(Saved entries)
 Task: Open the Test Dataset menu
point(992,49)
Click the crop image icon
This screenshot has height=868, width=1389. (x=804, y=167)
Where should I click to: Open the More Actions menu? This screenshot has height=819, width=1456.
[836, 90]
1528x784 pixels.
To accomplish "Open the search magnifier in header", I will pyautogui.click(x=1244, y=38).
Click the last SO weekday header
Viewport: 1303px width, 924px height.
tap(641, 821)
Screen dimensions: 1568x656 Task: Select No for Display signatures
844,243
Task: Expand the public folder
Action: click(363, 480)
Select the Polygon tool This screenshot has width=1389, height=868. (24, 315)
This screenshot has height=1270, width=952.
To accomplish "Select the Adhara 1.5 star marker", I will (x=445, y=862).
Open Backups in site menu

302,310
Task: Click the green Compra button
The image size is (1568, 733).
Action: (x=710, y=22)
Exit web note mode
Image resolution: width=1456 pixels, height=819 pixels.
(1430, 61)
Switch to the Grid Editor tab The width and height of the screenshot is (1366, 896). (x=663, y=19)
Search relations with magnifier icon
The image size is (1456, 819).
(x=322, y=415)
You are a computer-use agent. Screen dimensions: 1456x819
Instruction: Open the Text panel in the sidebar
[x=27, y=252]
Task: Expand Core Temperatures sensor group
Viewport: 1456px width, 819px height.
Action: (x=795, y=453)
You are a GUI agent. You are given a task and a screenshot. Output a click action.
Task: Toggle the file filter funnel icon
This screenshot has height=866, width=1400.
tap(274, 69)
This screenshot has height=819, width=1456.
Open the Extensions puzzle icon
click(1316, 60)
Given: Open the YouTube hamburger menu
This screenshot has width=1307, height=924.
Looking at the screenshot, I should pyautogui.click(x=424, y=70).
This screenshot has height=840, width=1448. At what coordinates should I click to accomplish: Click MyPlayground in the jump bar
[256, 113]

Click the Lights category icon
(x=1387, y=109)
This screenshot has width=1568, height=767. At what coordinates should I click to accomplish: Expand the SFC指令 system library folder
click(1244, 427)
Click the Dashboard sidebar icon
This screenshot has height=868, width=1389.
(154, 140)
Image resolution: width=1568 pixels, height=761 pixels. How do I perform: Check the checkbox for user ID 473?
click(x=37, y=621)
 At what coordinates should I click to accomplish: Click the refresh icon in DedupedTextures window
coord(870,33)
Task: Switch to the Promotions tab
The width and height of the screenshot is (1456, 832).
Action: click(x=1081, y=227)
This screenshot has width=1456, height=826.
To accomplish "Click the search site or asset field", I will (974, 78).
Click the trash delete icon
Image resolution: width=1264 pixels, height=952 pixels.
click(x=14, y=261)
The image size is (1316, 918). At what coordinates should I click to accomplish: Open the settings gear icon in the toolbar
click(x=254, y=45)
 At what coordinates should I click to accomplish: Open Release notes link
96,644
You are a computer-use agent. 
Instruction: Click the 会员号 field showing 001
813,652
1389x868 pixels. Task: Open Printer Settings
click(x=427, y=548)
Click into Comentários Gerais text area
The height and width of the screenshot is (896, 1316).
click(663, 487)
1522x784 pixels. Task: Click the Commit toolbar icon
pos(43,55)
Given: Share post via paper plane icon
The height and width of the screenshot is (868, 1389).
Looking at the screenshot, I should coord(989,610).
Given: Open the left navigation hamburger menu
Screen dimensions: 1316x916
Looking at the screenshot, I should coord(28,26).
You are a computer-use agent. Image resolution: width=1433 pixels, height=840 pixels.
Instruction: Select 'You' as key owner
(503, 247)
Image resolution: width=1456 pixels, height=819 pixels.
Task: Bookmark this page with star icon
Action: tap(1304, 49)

> AIM OF THE EXERCISE
Every record shown above should be given back exactly.

> WRITTEN REPLY
 Task: Open the Test Dataset menu
point(992,49)
Click the crop image icon
This screenshot has height=868, width=1389. (x=804, y=167)
Where should I click to: Open the More Actions menu? This screenshot has height=819, width=1456.
[836, 90]
1528x784 pixels.
To accomplish "Open the search magnifier in header", I will pyautogui.click(x=1244, y=38).
Click the last SO weekday header
Viewport: 1303px width, 924px height.
tap(641, 821)
Screen dimensions: 1568x656 Task: Select No for Display signatures
844,243
Task: Expand the public folder
Action: click(363, 480)
Select the Polygon tool This screenshot has width=1389, height=868. (24, 315)
This screenshot has height=1270, width=952.
To accomplish "Select the Adhara 1.5 star marker", I will (x=445, y=862).
Open Backups in site menu

302,310
Task: Click the green Compra button
The image size is (1568, 733).
Action: (x=710, y=22)
Exit web note mode
Image resolution: width=1456 pixels, height=819 pixels.
(1430, 61)
Switch to the Grid Editor tab The width and height of the screenshot is (1366, 896). (x=663, y=19)
Search relations with magnifier icon
The image size is (1456, 819).
(x=322, y=415)
You are a computer-use agent. Screen dimensions: 1456x819
Instruction: Open the Text panel in the sidebar
[x=27, y=252]
Task: Expand Core Temperatures sensor group
Viewport: 1456px width, 819px height.
Action: (x=795, y=453)
You are a GUI agent. You are given a task and a screenshot. Output a click action.
Task: Toggle the file filter funnel icon
This screenshot has height=866, width=1400.
tap(274, 69)
This screenshot has height=819, width=1456.
Open the Extensions puzzle icon
click(1316, 60)
Given: Open the YouTube hamburger menu
This screenshot has width=1307, height=924.
Looking at the screenshot, I should pyautogui.click(x=424, y=70).
This screenshot has height=840, width=1448. At what coordinates should I click to accomplish: Click MyPlayground in the jump bar
[256, 113]

Click the Lights category icon
(x=1387, y=109)
This screenshot has width=1568, height=767. At what coordinates should I click to accomplish: Expand the SFC指令 system library folder
click(1244, 427)
Click the Dashboard sidebar icon
This screenshot has height=868, width=1389.
(154, 140)
Image resolution: width=1568 pixels, height=761 pixels. How do I perform: Check the checkbox for user ID 473?
click(x=37, y=621)
 At what coordinates should I click to accomplish: Click the refresh icon in DedupedTextures window
coord(870,33)
Task: Switch to the Promotions tab
The width and height of the screenshot is (1456, 832).
Action: click(x=1081, y=227)
This screenshot has width=1456, height=826.
To accomplish "Click the search site or asset field", I will (974, 78).
Click the trash delete icon
Image resolution: width=1264 pixels, height=952 pixels.
click(x=14, y=261)
The image size is (1316, 918). At what coordinates should I click to accomplish: Open the settings gear icon in the toolbar
click(x=254, y=45)
 At what coordinates should I click to accomplish: Open Release notes link
96,644
You are a computer-use agent. 
Instruction: Click the 会员号 field showing 001
813,652
1389x868 pixels. Task: Open Printer Settings
click(x=427, y=548)
Click into Comentários Gerais text area
The height and width of the screenshot is (896, 1316).
click(663, 487)
1522x784 pixels. Task: Click the Commit toolbar icon
pos(43,55)
Given: Share post via paper plane icon
The height and width of the screenshot is (868, 1389).
Looking at the screenshot, I should coord(989,610).
Given: Open the left navigation hamburger menu
Screen dimensions: 1316x916
Looking at the screenshot, I should coord(28,26).
You are a computer-use agent. Image resolution: width=1433 pixels, height=840 pixels.
Instruction: Select 'You' as key owner
(503, 247)
Image resolution: width=1456 pixels, height=819 pixels.
Task: Bookmark this page with star icon
Action: tap(1304, 49)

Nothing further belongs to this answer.